Output all the records below, word for word.
### Dataset content
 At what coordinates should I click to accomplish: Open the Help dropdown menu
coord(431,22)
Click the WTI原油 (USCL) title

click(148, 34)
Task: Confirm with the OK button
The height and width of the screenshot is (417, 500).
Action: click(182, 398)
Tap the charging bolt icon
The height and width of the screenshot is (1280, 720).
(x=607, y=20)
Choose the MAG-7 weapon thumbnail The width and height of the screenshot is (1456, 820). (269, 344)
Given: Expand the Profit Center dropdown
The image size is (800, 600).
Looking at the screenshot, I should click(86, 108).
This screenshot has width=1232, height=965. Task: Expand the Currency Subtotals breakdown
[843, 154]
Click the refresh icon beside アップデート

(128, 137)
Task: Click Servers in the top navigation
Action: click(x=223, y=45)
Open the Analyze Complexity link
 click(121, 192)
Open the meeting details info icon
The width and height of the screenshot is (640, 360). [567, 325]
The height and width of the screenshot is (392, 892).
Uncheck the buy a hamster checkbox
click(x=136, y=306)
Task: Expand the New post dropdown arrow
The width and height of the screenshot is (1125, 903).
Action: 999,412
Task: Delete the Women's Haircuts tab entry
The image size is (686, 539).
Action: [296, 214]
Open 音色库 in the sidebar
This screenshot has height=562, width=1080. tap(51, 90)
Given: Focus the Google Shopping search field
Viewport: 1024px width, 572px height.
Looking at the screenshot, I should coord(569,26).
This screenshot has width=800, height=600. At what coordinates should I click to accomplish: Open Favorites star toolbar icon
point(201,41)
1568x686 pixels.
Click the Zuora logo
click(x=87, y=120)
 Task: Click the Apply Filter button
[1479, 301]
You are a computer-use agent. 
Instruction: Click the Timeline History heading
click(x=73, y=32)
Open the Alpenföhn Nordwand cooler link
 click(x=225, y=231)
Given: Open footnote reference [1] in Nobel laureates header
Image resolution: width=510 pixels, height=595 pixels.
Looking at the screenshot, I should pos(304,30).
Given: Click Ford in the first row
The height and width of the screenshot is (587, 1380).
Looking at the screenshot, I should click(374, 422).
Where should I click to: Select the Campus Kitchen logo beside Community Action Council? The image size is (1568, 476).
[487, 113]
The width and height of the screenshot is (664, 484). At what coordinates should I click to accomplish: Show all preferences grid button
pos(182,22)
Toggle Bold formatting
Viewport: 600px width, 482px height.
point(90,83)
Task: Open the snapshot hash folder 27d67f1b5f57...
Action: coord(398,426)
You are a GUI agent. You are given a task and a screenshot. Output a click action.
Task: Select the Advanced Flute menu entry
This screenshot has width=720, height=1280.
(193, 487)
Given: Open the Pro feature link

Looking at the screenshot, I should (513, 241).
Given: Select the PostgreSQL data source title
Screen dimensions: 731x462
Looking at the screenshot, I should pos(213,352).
######
[Answer space]:
 At what coordinates should I click to accomplish: Open the Help dropdown menu
coord(431,22)
Click the WTI原油 (USCL) title

click(148, 34)
Task: Confirm with the OK button
The height and width of the screenshot is (417, 500).
Action: click(182, 398)
Tap the charging bolt icon
The height and width of the screenshot is (1280, 720).
(x=607, y=20)
Choose the MAG-7 weapon thumbnail The width and height of the screenshot is (1456, 820). (269, 344)
Given: Expand the Profit Center dropdown
The image size is (800, 600).
Looking at the screenshot, I should click(86, 108).
This screenshot has width=1232, height=965. Task: Expand the Currency Subtotals breakdown
[843, 154]
Click the refresh icon beside アップデート

(128, 137)
Task: Click Servers in the top navigation
Action: click(x=223, y=45)
Open the Analyze Complexity link
 click(121, 192)
Open the meeting details info icon
The width and height of the screenshot is (640, 360). [567, 325]
The height and width of the screenshot is (392, 892).
Uncheck the buy a hamster checkbox
click(x=136, y=306)
Task: Expand the New post dropdown arrow
The width and height of the screenshot is (1125, 903).
Action: 999,412
Task: Delete the Women's Haircuts tab entry
The image size is (686, 539).
Action: [296, 214]
Open 音色库 in the sidebar
This screenshot has height=562, width=1080. tap(51, 90)
Given: Focus the Google Shopping search field
Viewport: 1024px width, 572px height.
Looking at the screenshot, I should coord(569,26).
This screenshot has width=800, height=600. At what coordinates should I click to accomplish: Open Favorites star toolbar icon
point(201,41)
1568x686 pixels.
Click the Zuora logo
click(x=87, y=120)
 Task: Click the Apply Filter button
[1479, 301]
You are a computer-use agent. 
Instruction: Click the Timeline History heading
click(x=73, y=32)
Open the Alpenföhn Nordwand cooler link
 click(x=225, y=231)
Given: Open footnote reference [1] in Nobel laureates header
Image resolution: width=510 pixels, height=595 pixels.
Looking at the screenshot, I should pos(304,30).
Given: Click Ford in the first row
The height and width of the screenshot is (587, 1380).
Looking at the screenshot, I should click(374, 422).
Where should I click to: Select the Campus Kitchen logo beside Community Action Council? The image size is (1568, 476).
[487, 113]
The width and height of the screenshot is (664, 484). At what coordinates should I click to accomplish: Show all preferences grid button
pos(182,22)
Toggle Bold formatting
Viewport: 600px width, 482px height.
point(90,83)
Task: Open the snapshot hash folder 27d67f1b5f57...
Action: coord(398,426)
You are a GUI agent. You are given a task and a screenshot. Output a click action.
Task: Select the Advanced Flute menu entry
This screenshot has width=720, height=1280.
(193, 487)
Given: Open the Pro feature link

Looking at the screenshot, I should (513, 241).
Given: Select the PostgreSQL data source title
Screen dimensions: 731x462
Looking at the screenshot, I should pos(213,352).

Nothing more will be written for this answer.